Steve Bucknor, who stepped down as International Cricket Council's Elite Panel umpire on Sunday, urged cricket's governing body to take the right of video referrals away from players and hand them to umpires.
"It is my opinion that it is the umpires on the field, they're the ones who should be asking these questions," said the 62-year-old who quit umpiring after the end of the third Test between Australia and South Africa in Cape Town.
The West Indian believes umpires know instinctively when a decision needs to be referred to the third umpire.

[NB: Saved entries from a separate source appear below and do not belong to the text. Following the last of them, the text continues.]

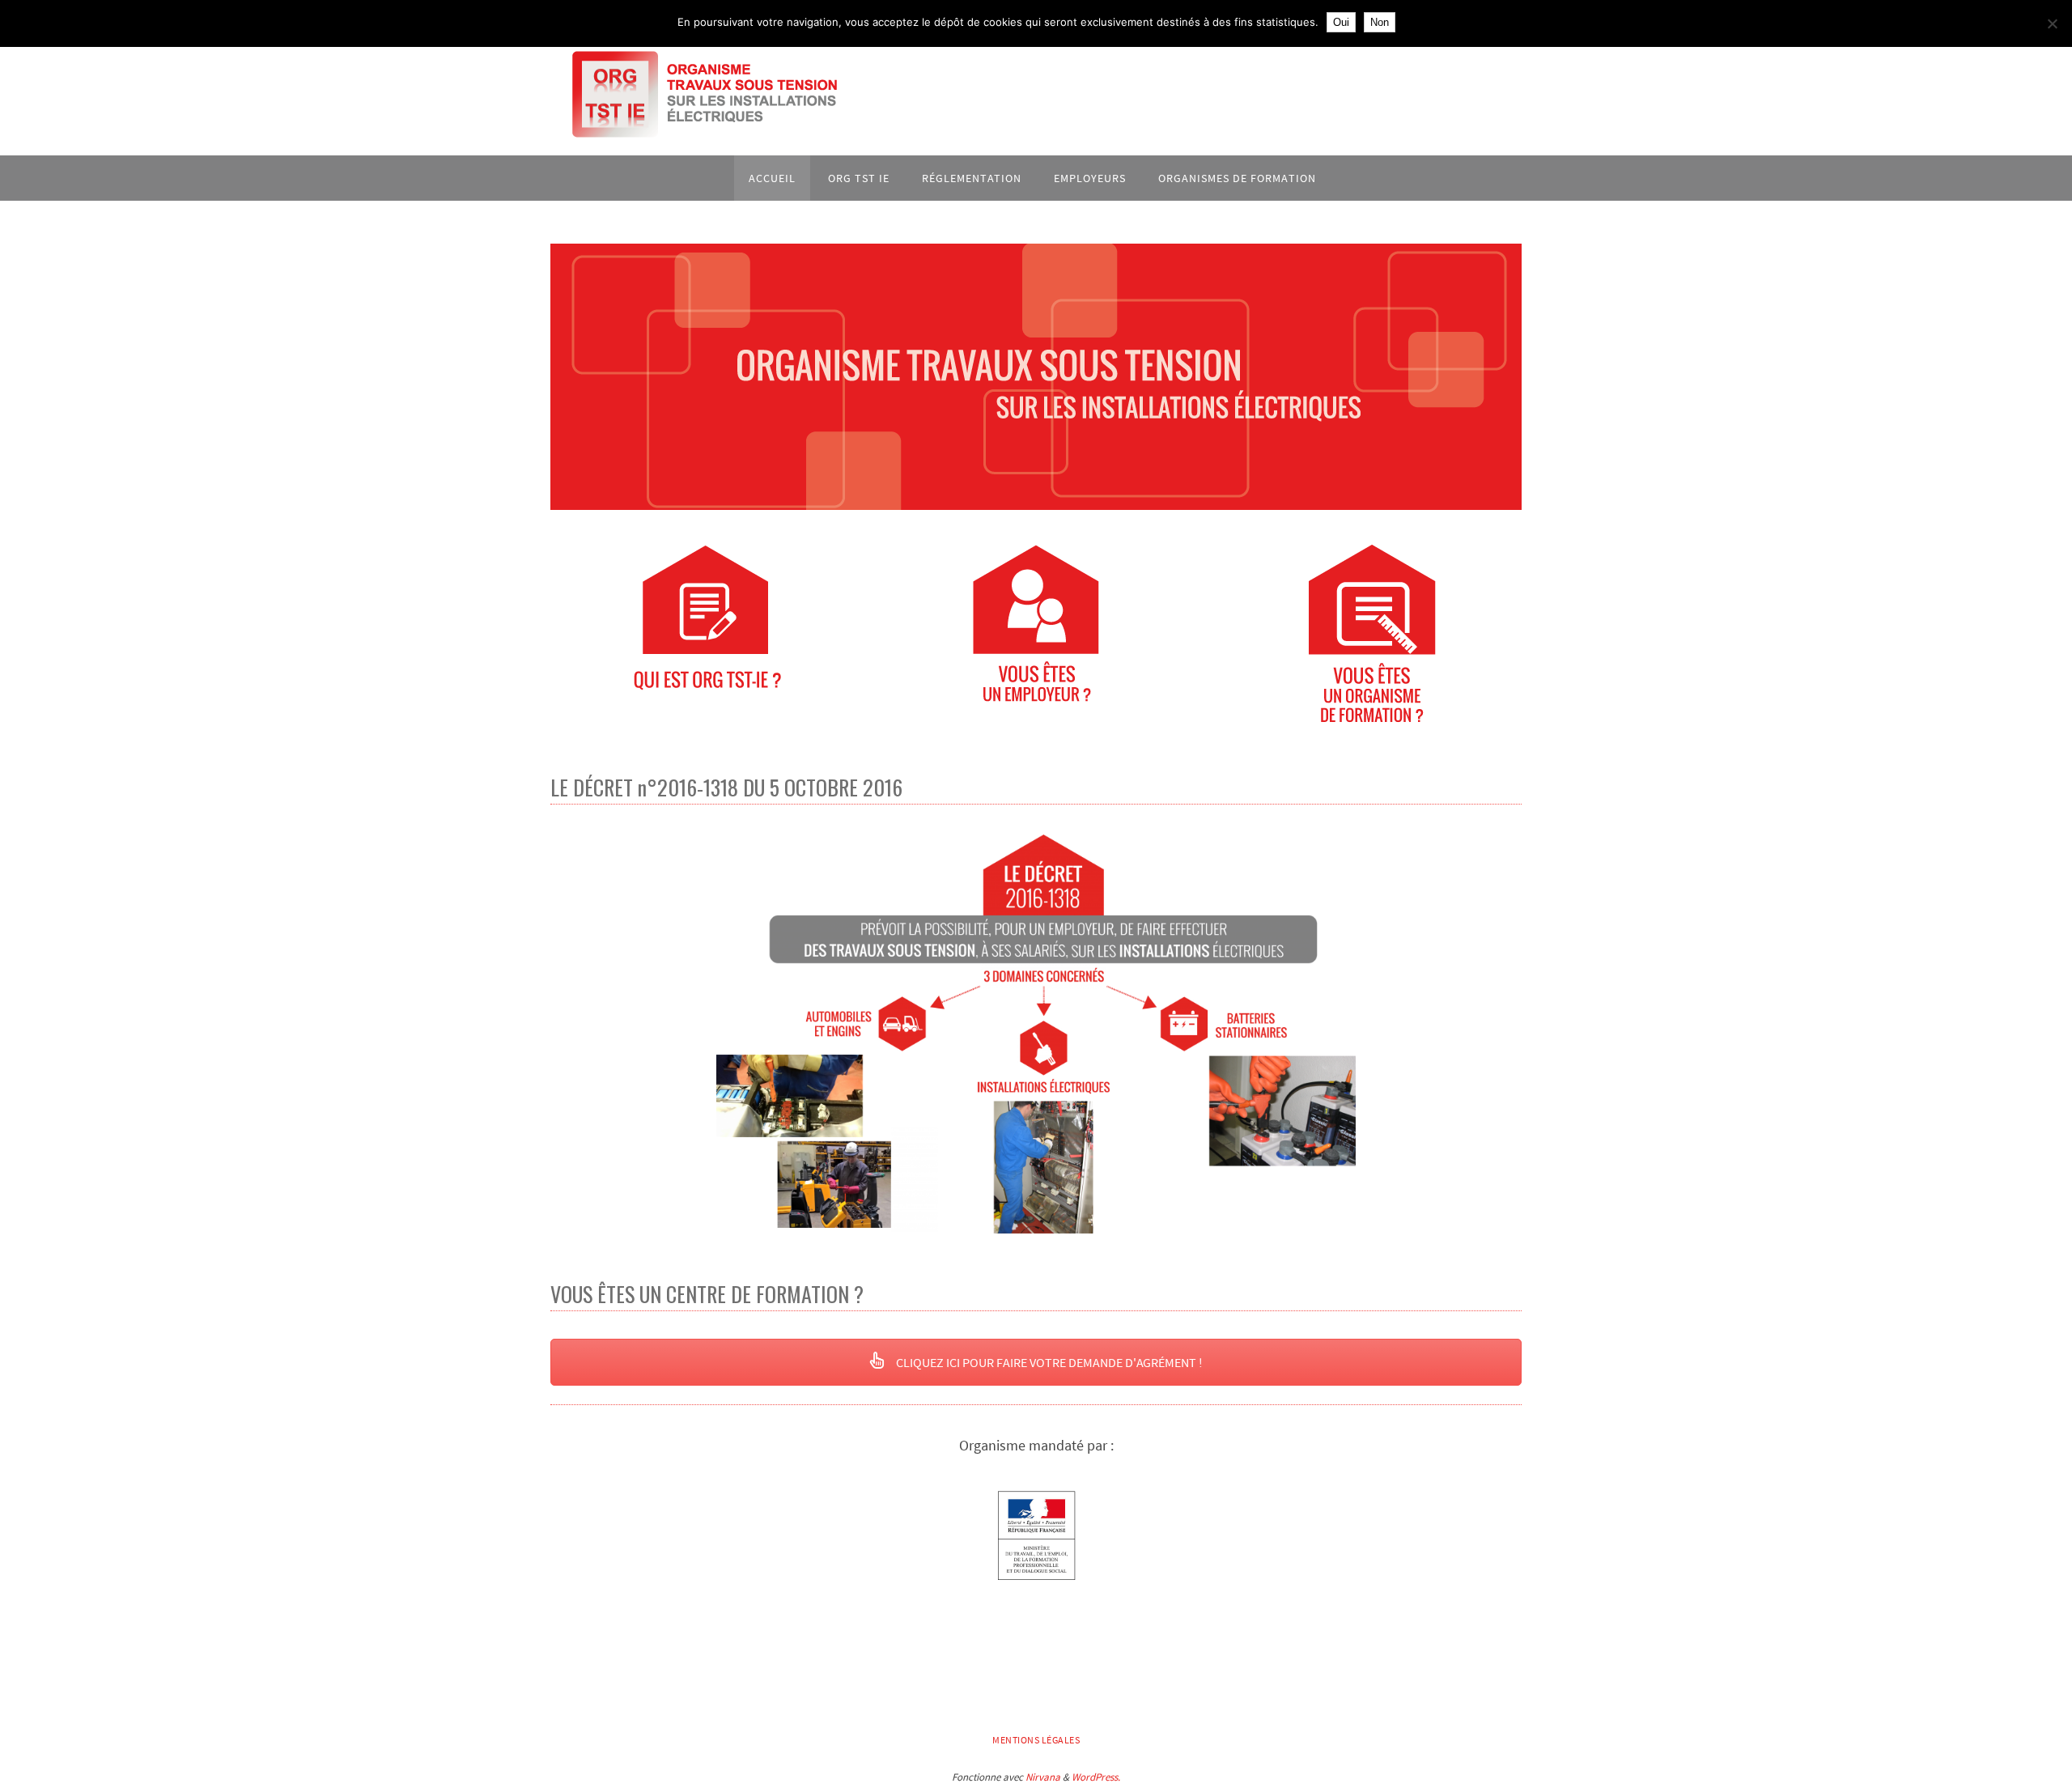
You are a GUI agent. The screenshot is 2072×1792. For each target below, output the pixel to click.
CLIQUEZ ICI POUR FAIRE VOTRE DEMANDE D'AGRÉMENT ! (1048, 1362)
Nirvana (1042, 1777)
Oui (1341, 22)
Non (1379, 22)
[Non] (2052, 23)
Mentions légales (1036, 1740)
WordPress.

"Not the batsman, not the bowler. We know when the decisions are tough and marginal. We just know. I believe we are the ones who should be going up there to say, 'Third umpire, have a look at this, it is marginal'," said Bucknor, who stood down after 128 Tests.
"Because in these times, in these games, when a team has used its two referrals, they have no more but the umpires still can make mistakes. These mistakes could be costly. I have nothing against the experiments but we know when the decisions are tight," he told 'The Age'.
"And rather than having a team not capitalising on a fair decision because they have used all their referrals, I hope that later on it should be the umpires asking rather than the players," said Bucknor, who dropped on his knees and prayed mid-pitch after the Test match ended.
"I was giving thanks. I'm a believer and I said, 'Thank you, Lord, you have taken me through, and it all seems to have gone well'," said Bucknor, who was given a guard of honour by Australian and South African players after bringing an end to his 20-year tenure.
"The guard of honour was a bit surprising to me. I am not one for these big moments.
"I am more low key than anything else and these surprises — I suppose I understand when they happen and how to react, but it was a big surprise."